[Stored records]
=-=-=

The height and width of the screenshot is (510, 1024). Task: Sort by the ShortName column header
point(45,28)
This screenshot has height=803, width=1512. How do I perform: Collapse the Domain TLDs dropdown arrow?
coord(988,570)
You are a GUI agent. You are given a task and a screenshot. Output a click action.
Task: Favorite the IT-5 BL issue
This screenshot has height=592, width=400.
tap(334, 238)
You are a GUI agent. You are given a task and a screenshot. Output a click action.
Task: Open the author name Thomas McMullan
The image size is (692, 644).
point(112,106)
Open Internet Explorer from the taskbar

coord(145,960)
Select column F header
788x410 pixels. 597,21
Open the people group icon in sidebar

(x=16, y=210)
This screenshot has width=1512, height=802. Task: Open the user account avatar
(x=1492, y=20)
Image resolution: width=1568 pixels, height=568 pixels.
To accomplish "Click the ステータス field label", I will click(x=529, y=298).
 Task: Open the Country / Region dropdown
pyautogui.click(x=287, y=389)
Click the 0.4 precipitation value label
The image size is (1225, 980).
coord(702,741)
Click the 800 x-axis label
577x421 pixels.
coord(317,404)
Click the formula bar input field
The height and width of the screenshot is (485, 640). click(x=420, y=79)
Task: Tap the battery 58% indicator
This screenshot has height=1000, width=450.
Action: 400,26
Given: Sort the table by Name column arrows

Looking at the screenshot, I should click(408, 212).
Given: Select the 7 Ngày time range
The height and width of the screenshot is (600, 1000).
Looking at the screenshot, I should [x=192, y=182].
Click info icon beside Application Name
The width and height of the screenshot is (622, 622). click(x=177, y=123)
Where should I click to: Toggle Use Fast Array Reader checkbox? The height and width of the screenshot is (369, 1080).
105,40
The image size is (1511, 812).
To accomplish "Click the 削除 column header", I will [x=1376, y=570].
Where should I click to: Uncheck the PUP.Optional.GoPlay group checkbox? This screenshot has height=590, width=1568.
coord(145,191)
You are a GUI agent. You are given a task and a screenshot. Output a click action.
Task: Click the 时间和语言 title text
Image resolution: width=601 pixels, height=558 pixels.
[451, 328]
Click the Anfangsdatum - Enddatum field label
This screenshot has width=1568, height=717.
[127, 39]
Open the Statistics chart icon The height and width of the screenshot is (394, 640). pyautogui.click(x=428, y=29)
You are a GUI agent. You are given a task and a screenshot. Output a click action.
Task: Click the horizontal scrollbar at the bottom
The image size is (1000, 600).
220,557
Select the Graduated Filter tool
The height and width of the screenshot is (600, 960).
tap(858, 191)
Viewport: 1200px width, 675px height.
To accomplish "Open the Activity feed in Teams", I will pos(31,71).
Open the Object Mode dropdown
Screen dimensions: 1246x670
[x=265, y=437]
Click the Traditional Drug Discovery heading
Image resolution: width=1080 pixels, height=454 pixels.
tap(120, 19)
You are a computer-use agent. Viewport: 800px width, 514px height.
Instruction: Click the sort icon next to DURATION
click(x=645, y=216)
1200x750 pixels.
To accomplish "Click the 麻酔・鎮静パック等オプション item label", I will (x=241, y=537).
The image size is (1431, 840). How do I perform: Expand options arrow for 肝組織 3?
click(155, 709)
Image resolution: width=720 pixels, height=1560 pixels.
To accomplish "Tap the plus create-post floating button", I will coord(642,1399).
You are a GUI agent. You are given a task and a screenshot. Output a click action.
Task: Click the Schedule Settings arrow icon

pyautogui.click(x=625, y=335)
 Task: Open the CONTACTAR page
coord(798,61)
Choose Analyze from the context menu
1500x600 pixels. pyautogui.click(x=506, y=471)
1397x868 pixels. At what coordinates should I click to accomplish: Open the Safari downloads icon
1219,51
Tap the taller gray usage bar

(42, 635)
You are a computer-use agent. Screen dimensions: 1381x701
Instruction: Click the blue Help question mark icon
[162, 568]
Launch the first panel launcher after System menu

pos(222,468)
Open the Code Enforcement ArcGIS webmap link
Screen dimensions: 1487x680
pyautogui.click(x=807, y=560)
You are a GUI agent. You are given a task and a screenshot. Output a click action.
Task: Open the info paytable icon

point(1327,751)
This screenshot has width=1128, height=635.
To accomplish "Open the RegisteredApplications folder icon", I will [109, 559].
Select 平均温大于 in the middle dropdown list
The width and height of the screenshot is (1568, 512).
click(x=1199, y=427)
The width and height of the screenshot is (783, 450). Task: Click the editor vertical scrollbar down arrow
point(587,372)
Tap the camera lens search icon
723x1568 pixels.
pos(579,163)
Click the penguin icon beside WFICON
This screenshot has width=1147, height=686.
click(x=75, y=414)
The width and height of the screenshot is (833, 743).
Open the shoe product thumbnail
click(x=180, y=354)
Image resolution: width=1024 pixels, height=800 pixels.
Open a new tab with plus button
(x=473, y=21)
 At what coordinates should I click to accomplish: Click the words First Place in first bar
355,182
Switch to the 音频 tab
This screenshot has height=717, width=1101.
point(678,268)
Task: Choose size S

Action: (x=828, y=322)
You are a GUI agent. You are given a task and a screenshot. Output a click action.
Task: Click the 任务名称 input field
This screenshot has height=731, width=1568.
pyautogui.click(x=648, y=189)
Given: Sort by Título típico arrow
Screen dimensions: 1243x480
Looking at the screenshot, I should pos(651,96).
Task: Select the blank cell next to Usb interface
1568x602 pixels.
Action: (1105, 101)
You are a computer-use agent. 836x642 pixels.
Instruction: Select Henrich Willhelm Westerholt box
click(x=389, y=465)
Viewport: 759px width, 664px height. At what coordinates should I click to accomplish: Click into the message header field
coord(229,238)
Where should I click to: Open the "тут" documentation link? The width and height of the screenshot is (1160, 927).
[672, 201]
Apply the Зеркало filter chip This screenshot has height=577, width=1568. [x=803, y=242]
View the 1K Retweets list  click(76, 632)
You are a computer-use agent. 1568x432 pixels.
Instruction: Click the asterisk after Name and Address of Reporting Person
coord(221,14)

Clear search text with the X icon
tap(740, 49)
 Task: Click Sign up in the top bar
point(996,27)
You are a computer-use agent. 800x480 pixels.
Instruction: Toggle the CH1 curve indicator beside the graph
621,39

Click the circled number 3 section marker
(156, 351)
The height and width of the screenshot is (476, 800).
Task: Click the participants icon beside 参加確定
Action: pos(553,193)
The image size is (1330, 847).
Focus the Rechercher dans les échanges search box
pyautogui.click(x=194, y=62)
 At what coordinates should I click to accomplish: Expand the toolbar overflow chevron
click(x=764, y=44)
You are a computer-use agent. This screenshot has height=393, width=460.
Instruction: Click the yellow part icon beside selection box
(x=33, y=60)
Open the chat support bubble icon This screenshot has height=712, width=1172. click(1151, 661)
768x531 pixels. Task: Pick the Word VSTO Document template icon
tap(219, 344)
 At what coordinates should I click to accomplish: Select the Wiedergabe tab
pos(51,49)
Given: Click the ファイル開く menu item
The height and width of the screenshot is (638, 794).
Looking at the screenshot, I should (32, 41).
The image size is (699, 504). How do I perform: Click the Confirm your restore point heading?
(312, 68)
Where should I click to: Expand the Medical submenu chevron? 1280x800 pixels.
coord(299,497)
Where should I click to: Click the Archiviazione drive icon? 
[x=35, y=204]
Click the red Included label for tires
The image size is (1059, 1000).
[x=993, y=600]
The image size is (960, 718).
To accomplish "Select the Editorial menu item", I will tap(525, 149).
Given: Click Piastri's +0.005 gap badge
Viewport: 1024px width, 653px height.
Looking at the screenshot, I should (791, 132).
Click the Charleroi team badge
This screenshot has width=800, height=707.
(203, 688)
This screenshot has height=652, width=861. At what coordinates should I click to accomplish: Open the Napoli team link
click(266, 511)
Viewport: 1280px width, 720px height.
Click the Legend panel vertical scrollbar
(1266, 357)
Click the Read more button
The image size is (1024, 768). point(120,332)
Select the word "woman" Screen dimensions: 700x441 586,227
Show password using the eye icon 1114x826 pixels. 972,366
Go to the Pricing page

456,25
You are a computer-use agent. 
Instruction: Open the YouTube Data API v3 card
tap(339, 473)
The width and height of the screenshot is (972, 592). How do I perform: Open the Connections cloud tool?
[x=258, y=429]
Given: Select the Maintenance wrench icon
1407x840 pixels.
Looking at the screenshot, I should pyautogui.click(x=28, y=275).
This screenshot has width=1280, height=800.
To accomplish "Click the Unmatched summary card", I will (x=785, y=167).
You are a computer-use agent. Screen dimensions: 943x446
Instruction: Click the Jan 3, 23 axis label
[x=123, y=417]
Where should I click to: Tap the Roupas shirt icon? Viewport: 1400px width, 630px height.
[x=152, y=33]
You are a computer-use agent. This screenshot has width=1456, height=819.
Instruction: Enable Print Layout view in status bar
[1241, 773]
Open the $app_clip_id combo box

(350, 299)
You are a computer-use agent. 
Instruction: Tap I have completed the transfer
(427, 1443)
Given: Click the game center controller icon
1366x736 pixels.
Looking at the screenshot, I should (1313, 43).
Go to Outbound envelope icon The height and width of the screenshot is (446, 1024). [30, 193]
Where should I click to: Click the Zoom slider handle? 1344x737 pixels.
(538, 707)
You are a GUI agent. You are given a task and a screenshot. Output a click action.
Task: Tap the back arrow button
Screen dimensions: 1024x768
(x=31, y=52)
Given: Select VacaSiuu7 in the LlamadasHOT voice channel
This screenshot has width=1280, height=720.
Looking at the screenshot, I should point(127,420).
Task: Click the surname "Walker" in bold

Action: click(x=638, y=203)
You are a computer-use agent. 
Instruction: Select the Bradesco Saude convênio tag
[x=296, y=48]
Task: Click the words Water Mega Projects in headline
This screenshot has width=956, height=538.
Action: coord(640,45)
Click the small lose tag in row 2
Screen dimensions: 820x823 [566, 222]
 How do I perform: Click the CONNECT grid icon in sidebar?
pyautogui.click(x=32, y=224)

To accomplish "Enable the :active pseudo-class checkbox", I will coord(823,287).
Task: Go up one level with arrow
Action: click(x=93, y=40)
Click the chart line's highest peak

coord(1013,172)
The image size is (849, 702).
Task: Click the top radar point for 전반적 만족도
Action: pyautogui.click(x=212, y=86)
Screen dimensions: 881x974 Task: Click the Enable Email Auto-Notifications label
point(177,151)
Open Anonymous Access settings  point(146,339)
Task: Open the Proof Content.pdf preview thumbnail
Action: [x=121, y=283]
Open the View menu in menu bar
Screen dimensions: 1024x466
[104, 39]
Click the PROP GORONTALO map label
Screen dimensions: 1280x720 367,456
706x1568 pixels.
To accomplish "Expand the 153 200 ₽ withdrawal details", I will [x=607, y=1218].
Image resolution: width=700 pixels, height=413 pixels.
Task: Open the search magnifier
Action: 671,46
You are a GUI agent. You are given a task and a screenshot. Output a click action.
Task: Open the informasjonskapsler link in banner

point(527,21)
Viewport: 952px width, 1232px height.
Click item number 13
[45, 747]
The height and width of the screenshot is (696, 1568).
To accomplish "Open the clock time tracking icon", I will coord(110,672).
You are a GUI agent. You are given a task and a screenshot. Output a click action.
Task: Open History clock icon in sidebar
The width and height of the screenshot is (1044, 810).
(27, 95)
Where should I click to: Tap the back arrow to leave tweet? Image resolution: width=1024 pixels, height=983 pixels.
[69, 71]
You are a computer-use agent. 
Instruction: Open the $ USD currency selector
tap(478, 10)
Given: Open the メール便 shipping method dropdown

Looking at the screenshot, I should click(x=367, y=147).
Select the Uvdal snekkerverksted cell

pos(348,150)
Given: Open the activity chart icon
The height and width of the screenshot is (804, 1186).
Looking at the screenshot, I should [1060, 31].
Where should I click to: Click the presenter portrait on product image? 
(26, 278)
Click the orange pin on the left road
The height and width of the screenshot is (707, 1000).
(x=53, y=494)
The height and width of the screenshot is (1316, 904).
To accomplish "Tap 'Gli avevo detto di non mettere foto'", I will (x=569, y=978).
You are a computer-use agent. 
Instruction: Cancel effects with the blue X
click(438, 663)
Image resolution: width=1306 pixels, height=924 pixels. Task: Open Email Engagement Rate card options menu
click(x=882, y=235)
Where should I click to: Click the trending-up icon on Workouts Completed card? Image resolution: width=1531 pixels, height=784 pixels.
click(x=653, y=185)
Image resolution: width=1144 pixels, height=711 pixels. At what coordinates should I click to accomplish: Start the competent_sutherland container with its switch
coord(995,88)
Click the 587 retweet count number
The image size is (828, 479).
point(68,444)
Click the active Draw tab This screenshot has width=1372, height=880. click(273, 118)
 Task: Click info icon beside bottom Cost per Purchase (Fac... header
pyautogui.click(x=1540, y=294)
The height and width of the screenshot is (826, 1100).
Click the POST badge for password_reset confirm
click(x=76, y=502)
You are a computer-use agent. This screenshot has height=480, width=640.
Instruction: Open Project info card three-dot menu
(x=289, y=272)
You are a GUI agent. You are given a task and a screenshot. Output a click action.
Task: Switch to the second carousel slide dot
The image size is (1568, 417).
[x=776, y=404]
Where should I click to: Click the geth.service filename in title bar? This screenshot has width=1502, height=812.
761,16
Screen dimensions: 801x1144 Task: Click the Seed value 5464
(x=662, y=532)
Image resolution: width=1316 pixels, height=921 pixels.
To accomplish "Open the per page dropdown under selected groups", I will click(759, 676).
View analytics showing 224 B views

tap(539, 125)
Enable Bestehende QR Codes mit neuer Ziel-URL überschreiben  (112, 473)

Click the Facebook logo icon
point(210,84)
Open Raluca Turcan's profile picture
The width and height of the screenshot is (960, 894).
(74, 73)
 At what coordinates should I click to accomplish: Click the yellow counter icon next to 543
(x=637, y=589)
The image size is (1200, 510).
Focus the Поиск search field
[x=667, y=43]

=-=-=

▶ [WORK INSTRUCTION]: What should appear is an exact copy of the lines from the one with "Click the Facebook logo icon" through the end of the entries above, ends included, and no other text.

▶ [ANSWER FOR THE TASK]:
Click the Facebook logo icon
point(210,84)
Open Raluca Turcan's profile picture
The width and height of the screenshot is (960, 894).
(74, 73)
 At what coordinates should I click to accomplish: Click the yellow counter icon next to 543
(x=637, y=589)
The image size is (1200, 510).
Focus the Поиск search field
[x=667, y=43]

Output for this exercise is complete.